• **Excerpted passage**

+ + + +

In the last two weeks as an LMS selection consultant, I have been on the receiving end of 24 hours of live LMS demos from eight different vendors.  The vendors were competing for two unique, extended enterprise LMS opportunities.

Selling LMSs is very tough in 2016 because of the plenitude and parity of vendor options.  Like always, good selling habits will put the winner on top.  I thought I’d share some of the best “do’s and don’ts” from the recent sessions.


LMS Buyer Background

Since LMS can mean a lot of different things to a lot of different people, and can range in cost from free to millions of dollars, let me quickly frame out the size and scope of each sales opportunity for context.

The first buyer is a cloud software company developing a channel partner certification program.  The average five-year vendor bid for all licenses and services was $725K.  The buyer anticipates increase in channel partner sales, new stream of revenue from sale of content and decrease in time to market for new products to “pay” for the new LMS.

The second buyer is a non-profit healthcare association providing continuing education to members and non-members.   The average five-year bid was $900K.   Increase of revenue from the sale of accredited content to healthcare organizations and individuals and global expansion of the association are the key drivers of the new LMS purchase.

+ + + +

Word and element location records
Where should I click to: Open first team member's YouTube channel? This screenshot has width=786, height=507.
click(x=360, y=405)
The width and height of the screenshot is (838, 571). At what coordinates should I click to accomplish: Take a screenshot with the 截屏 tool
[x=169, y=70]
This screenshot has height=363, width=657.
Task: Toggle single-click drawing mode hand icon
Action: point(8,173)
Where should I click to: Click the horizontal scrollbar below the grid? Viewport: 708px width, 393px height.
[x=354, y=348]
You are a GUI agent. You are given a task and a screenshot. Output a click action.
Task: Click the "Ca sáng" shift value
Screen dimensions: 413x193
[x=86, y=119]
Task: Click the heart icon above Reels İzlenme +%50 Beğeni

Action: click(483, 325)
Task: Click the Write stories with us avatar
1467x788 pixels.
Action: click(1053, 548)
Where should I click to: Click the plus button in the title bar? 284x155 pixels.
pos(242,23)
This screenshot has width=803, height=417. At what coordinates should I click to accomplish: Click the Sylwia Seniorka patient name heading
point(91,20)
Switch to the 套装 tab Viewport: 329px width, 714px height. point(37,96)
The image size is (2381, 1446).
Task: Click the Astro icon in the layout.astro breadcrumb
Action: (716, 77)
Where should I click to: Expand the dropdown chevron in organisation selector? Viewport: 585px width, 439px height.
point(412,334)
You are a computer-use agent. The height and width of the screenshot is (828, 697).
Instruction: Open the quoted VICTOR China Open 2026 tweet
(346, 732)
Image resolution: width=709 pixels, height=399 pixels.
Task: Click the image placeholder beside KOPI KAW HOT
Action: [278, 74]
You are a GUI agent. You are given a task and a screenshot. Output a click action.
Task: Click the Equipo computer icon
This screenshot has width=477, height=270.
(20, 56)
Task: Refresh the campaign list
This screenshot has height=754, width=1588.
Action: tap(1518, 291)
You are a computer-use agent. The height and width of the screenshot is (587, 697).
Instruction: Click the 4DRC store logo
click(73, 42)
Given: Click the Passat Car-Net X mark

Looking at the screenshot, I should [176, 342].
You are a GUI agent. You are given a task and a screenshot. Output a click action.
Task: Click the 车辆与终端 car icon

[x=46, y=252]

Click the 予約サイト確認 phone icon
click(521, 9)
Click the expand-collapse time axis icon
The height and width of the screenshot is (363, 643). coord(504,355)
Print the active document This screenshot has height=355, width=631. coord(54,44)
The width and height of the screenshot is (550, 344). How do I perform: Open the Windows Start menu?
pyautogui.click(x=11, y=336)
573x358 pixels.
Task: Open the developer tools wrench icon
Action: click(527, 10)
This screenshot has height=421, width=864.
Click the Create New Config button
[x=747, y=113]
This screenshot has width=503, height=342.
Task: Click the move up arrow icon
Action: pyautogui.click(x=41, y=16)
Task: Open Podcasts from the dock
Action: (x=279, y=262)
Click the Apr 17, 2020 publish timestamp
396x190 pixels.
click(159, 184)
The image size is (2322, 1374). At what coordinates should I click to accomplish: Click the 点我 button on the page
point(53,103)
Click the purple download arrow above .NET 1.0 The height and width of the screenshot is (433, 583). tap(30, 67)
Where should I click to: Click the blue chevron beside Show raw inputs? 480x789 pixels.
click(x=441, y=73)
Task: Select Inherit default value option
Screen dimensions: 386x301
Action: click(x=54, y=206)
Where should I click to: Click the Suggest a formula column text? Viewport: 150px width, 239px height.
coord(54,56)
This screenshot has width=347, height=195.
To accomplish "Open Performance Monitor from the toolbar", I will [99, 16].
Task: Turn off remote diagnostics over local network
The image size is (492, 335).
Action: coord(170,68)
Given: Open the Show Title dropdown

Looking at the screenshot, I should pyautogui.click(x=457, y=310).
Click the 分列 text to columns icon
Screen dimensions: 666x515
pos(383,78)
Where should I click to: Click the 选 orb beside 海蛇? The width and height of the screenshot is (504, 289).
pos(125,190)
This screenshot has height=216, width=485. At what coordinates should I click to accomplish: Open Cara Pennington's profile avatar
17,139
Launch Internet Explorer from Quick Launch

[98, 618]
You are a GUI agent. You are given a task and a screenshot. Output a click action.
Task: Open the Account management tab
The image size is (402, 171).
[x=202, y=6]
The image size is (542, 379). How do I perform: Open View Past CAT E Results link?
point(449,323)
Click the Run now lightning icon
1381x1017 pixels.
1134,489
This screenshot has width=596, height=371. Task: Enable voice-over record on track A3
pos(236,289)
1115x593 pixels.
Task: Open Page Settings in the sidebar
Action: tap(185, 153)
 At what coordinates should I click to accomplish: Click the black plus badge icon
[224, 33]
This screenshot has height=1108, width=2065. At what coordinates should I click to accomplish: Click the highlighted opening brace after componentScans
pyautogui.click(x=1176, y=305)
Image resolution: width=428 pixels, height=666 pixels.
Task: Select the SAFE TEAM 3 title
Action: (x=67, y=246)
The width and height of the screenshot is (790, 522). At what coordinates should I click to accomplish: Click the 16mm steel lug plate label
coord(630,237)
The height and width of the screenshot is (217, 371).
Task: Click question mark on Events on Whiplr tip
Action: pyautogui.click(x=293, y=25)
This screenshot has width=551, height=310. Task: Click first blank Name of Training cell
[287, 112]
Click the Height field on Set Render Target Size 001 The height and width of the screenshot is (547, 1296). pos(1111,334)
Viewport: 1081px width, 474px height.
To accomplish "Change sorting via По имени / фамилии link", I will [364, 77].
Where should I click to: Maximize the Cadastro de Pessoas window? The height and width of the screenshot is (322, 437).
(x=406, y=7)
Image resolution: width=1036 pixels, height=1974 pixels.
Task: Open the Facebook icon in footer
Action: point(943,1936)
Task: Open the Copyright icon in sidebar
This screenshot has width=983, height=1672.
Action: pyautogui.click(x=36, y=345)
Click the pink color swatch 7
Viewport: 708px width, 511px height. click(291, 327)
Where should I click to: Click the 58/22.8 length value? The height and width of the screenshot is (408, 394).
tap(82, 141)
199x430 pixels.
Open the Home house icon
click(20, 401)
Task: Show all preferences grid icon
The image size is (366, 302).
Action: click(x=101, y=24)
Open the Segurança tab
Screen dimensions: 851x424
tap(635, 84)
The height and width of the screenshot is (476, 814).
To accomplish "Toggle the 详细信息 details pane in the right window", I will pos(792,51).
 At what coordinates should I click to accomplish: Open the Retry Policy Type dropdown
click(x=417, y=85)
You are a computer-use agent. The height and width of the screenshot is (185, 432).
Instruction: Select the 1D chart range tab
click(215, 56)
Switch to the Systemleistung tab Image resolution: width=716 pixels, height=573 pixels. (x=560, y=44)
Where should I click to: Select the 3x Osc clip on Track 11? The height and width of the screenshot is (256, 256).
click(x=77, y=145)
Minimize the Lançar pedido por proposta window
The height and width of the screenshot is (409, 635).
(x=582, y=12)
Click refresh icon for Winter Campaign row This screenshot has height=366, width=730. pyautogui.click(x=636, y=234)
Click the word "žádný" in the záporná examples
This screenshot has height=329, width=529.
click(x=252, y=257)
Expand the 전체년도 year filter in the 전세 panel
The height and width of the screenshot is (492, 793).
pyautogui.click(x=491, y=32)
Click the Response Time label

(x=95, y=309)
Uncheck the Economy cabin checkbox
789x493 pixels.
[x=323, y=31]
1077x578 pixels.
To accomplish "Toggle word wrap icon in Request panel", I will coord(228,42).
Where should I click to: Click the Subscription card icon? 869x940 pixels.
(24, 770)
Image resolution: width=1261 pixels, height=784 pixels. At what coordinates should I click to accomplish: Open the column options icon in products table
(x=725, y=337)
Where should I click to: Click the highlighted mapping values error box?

+ + + +

• **Jobs**
[1] According to the LMS sales passage, what was the average five-year bid for the non-profit healthcare association?
[2] Continue the LMS sales passage from the point where it stops.
The location records are separate material and have no connection to the LMS sales passage.

• **Replies**
[1] $900K.

[2]
In both opportunities there was a range of almost a $1,000,000 from lowest to highest five year bids!  At this level, choosing wrong has serious political, fiscal and career consequences.


LMS Demo Do’s

After receiving the vendor RFP responses and confirming we were only evaluating highly qualified partner options, we invited the four vendors in each opportunity onsite to present their company and solution.  We provided each company a guideline agenda and the functional use cases we definitively wanted to see and discuss, but generally left it up to the vendors on how best to present.

  • Abraham Lincoln once said, “Give me six hours to chop down a tree and I will spend the first four sharpening the ax.” In LMS speak, doing your homework on the company, their business, fiscal state, business lines, main product, current learning environment, desired future state and using that research throughout the demonstration is akin to sharpening your ax.  Out of the eight vendors, I thought only three honed their ax competitively and not coincidentally all three are still in the hunt.
  • Learn in advance about who is going to be in the room, who are the decision makers, influencers and general audience.  Tailor the demo approach accordingly.  If you have a room full of administrators, a more in-depth click, click, click approach works great, but that approach is shunned by most executive audiences who are more influenced by the bigger picture.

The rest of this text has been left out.